About a month after the city hosted a workshop with a national planning and architectural firm to create more “complete streets,” the same design firm returned to focus on improving pedestrian and bicycle accessibility in Charlottesville.
The effort is part of the city’s plan to update its Bicycle and Pedestrian Master Plan, which was first approved in 2003.
“The plan update is a great opportunity for people of all ages and abilities to help the city prioritize investments in biking and walking in the short and long term,” said Amanda Poncy, the city’s bicycle and pedestrian coordinator. “Participation at this stage in the planning process will help us identify existing routes, desired routes and barriers to using those routes.”
The update, facilitated by the Toole Design Group, ties in with the city’s other projects underway this summer related to complete streets and green infrastructure plans and a policy and code audit.

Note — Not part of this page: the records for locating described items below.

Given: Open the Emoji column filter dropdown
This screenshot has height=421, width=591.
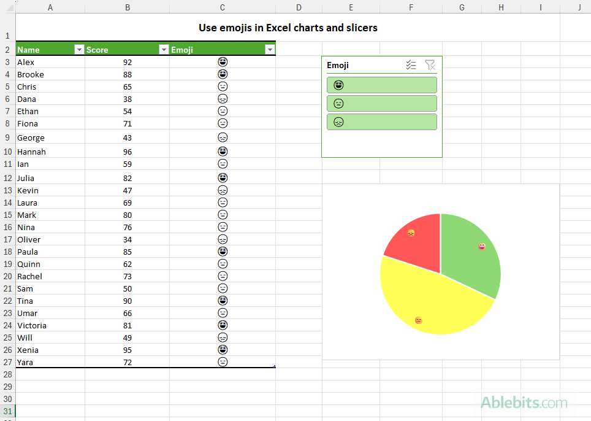Looking at the screenshot, I should [x=270, y=48].

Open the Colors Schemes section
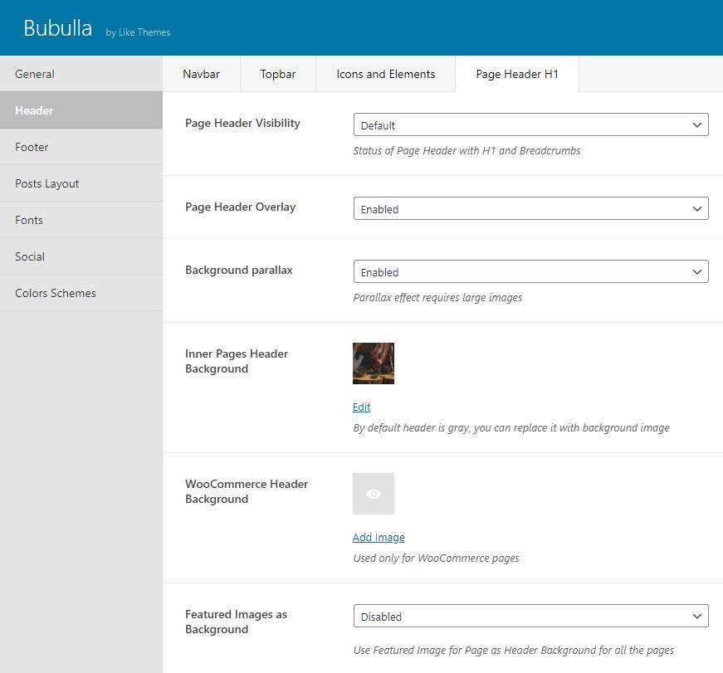click(x=81, y=293)

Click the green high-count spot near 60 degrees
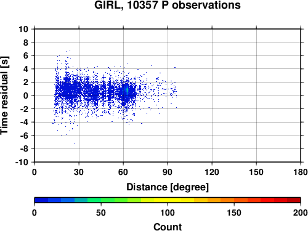(128, 91)
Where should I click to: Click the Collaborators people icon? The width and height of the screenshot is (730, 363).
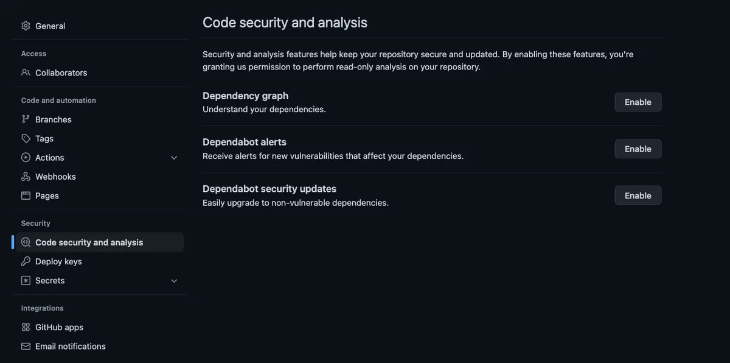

According to Poncy, Toole is receiving $85,000 to update the Bicycle and Pedestrian Master Plan.
About 40 people came to CitySpace last week to provide input to city staff and Toole consultants on changes they would like to see, identify barriers to biking and walking on an interactive map, and hear from Toole representatives on national biking and pedestrian trends, and potential challenges they have encountered so far in Charlottesville.
Some of the challenges identified include connectivity issues with current bicycle lanes, railroad and highway barriers, including the U.S. 250 Bypass that surrounds the city, the high volume of traffic and steep elevations.
“You got a lot of hills but they don’t really stop a lot of you from riding,” said Bill Schultheiss, an engineer with Toole. “I think the key point is that it’s not a big town … a big part of this process is making people comfortable making those short trips by having a connected system, making sure those bike lanes touch each other.”
Another concern expressed by attendees was the lack of connected bike lanes with Albemarle County.
“There is a real disconnect between the city of Charlottesville and the county,” said Ned Ormsby. “There is great biking in the county but there is no way to get there without risking life or limb.”
Maintenance of current bike lanes was another concern expressed.
“I always recommend that the [John W. Warner] Parkway be cleaned more often,” said Caroline Laco, who is on the board of Community Bikes. “A lot of time debris in the bike lanes is something that makes people feel nervous about riding on them.”
Elly Blue speaks about biking to a crowd at The Bridge PAI
Photo: Andrew Shurtleff, The Daily Progress
“The Bridge wants to be a place where art and those conversations can meet, and then try and think about what can happen in the city to make some new ideas happen,” said Matthew Slaats, the Bridge’s executive director. “With the bike-pedestrian meeting before this … it was a really great culmination moment to talk a little bit about bikes in the community and what that culture is like.”
The speakers shared their experiences in how other cities and countries approach biking, and how people can bring about more cycling opportunities in their community.
“You need both strong advocacy to direct the conversation, you need street-level activism to be able to allow those advocates to ask for more and you need leadership to be amenable to those changes and to execute them,” said Biel, whose documentary is called “Aftermass.” “In very, very few places is leadership embracing of this before advocacy directs them to it.”
The Toole Design Group will take what it heard from the public and the advisory committee to help form a set of recommendations in November and a master plan early next year.
A community survey and opportunity to share feedback on an online map are available at www.charlottesville.org/bikeped.